Written in a puzzling Latin cipher, it contains his formula for eternal life.
In summer 2018, Megan Piorko was deep into research for her doctoral dissertation on 16th- and 17th-century alchemist and physician Arthur Dee.
On a beautiful London day, she called up a little-studied alchemical notebook from the archives of the British Library, Sloane MS 1902. Immediately, Piorko was intrigued. The notebook, to which both Dee and his famous alchemist, polymath father, John Dee, had contributed, was “odd,” she says.
The fabric and leather-bound manuscript has 31 leaves of both parchment and paper. Certain pages are written upside down, so Piorko had to flip the entire notebook to read it. It was on one of those inverted pages that she found a puzzling passage written in code.
On an opposing page was a strange-looking table filled with letters. She didn’t know it at the time, but the coded text had been hiding the alchemists’ recipe to the elixir of life—what those in the profession called the “Philosopher’s Stone.”
Fast forward a year and change to November 28, 2019, and Amsterdam’s 10th Annual Society for the History of Alchemy and Chemistry Post-Graduate Workshop. Piorko, who was finishing her PhD at Georgia State University, had organized the event, in a hall donated by none other than The Da Vinci Code author Dan Brown.

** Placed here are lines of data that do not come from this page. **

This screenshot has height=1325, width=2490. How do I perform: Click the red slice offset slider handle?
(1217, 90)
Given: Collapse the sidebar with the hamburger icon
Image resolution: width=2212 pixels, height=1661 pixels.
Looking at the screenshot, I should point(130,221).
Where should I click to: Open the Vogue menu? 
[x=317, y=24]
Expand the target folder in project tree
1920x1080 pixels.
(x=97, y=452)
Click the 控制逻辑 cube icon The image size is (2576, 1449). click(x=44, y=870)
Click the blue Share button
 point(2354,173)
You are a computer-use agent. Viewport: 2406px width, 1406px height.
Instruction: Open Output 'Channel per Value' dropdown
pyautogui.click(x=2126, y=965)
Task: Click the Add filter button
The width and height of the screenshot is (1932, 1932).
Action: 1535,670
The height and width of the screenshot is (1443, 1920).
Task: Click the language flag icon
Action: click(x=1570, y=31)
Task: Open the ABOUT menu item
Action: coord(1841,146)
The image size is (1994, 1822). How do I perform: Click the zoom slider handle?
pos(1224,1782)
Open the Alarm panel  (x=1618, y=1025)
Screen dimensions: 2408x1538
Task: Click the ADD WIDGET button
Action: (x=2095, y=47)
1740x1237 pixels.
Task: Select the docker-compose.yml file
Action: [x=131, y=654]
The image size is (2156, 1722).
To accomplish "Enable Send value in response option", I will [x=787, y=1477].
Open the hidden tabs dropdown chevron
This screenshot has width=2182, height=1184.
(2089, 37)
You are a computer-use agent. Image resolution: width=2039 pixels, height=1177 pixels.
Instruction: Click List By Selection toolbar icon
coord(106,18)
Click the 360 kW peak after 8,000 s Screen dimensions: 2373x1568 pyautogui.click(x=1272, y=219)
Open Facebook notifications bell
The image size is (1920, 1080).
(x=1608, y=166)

At a post-conference happy hour in a cozy pub, Piorko and a friend, digital humanities scholar Sarah Lang from the University of Graz, found themselves discussing the peculiar notebook. “I was like, ‘Oh, it actually has this really cool cipher in it,’ and so we were just looking at it on my phone,” says Piorko.
They inspected Piorko’s images of the 177-word encrypted text, which carried the title, “Hermeticae Philosophiae medulla” or “Marrow of the Hermetic Philosophy.” After the Latin title, everything else looks like gibberish: words such as “ozxkwxfg” and “qqdz” are spaced out across several pages. On the accompanying table, a two-letter heading is followed by two rows of 11 letters each.
“[Lang] tried to initially crack it on a napkin,” Piorko laughs. Though she wasn’t able to solve it, Lang did learn that the text was encrypted using a substitution cipher, where letters from the original text are swapped out for different ones. She made this conclusion based on the table, which would have required a keyword to be applied to the text.
“I think it would actually be possible” to crack the cipher on a napkin, says Lang, “if it had been a cipher on the cipher level of the time, but it turned out to be a very well-encrypted cipher.” Medieval ciphers “were mostly really bad,” says Lang. But this one wasn’t like most.